Flood Cleanup and Recovery Efforts Still in Full Swing Across Metro Detroit

Thousands of Detroit-area residents have now spent a full week pumping deep water out of their basements after the area was hammered with record amounts of rain. The flood damage is very extensive across the area and is now expected to come in over the $1 billion mark. Officials in the flooded areas are hoping that their residents will soon see some help from the federal government. The Red Cross is already in place and is expected to remain so indefinitely as it and thousands of other volunteers are pitching in to help with the cleanup and recovery problems which will be on-going for weeks and maybe months.

Scores of metro Detroiters are in need of help with flood cleanup and repair even though the water may be gone. Damage assessments are still being made by state, county and city emergency management officials to determine where help is needed. There are now hotlines set up for people in need of help to call. Huge piles of discarded furniture and other items have been piling up on curbs in numerous neighborhoods across the area as people have been working around the clock to remove water-soaked items from their homes. The record-breaking storm that moved over Detroit early last week dumped over six inches of rain in some places.

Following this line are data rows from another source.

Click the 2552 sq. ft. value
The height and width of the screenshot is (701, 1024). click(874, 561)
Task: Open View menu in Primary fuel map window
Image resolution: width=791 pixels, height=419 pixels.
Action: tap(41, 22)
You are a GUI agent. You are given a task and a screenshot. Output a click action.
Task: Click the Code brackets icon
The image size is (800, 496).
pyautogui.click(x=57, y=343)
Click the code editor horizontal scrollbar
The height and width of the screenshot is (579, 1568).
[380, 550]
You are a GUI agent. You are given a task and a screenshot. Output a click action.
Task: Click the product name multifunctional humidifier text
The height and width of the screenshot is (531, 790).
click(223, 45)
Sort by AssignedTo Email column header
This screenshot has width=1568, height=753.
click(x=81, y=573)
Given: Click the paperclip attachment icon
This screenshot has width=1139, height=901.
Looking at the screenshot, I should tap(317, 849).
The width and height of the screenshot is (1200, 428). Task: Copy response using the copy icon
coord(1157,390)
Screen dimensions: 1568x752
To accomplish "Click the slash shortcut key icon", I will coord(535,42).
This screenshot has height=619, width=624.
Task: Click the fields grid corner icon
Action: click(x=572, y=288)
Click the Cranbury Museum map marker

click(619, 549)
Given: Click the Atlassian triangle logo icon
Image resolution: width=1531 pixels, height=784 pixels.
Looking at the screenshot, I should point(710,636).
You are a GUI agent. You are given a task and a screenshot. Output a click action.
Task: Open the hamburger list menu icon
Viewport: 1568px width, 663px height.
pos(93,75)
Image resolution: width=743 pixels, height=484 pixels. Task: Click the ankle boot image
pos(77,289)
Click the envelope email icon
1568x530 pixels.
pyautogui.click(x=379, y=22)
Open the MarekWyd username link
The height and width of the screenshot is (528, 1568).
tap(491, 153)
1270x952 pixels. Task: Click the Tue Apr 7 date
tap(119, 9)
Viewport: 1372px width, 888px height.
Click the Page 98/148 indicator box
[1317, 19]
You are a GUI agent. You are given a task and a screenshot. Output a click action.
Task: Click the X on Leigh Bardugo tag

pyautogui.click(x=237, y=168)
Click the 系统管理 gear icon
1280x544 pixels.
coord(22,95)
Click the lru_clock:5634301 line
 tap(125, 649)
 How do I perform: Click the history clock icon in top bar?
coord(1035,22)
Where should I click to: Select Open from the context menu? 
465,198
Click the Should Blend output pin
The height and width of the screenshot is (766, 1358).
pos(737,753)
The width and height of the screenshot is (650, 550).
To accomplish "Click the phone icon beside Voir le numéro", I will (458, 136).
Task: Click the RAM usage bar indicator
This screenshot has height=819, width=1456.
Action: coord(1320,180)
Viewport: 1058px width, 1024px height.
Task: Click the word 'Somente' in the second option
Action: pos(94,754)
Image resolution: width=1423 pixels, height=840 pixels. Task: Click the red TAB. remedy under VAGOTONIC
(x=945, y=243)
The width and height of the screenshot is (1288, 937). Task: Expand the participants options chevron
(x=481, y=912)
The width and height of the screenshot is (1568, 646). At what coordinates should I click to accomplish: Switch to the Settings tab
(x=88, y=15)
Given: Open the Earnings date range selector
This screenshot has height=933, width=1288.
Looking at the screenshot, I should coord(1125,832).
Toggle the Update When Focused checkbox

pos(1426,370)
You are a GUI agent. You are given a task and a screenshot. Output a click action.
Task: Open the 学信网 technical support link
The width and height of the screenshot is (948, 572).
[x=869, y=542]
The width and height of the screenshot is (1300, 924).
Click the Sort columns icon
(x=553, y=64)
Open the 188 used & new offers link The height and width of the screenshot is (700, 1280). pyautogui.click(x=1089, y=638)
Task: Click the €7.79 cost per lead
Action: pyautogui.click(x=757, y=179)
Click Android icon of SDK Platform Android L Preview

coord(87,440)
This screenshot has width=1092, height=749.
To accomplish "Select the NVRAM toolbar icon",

– image credit, http://documentrestoration.org

Royal Oak officials said that around 8,000 of the city’s 20,000 homes sustained flood damage and that sewage backed up into most of those dwellings. Oakland County officials have been urging residents there to report flood damage to their local city offices. There were at least 20,000 homes and businesses in Macomb County affected by flooding and about 17,000 homes that were flooded in the city of Warren alone. About 40 percent of all homes in Dearborn received flood damage where officials went door-to-do for days to make sure residents were OK.

A disaster declaration was declared for Wayne, Macomb and Oakland counties by Michigan’s governor Rick Snyder. He reminded affected property owners to work with their insurance companies if they plan on filing claims. Officials in the affected communities are urging people to seek professional help with the cleanup efforts if they cannot tackle the work themselves. Many people have been reporting that mold is starting to grow inside their homes. Mold grows quickly and thrives in dark, damp places such as cracks, behind walls & ceilings, in attics, basements and crawlspaces.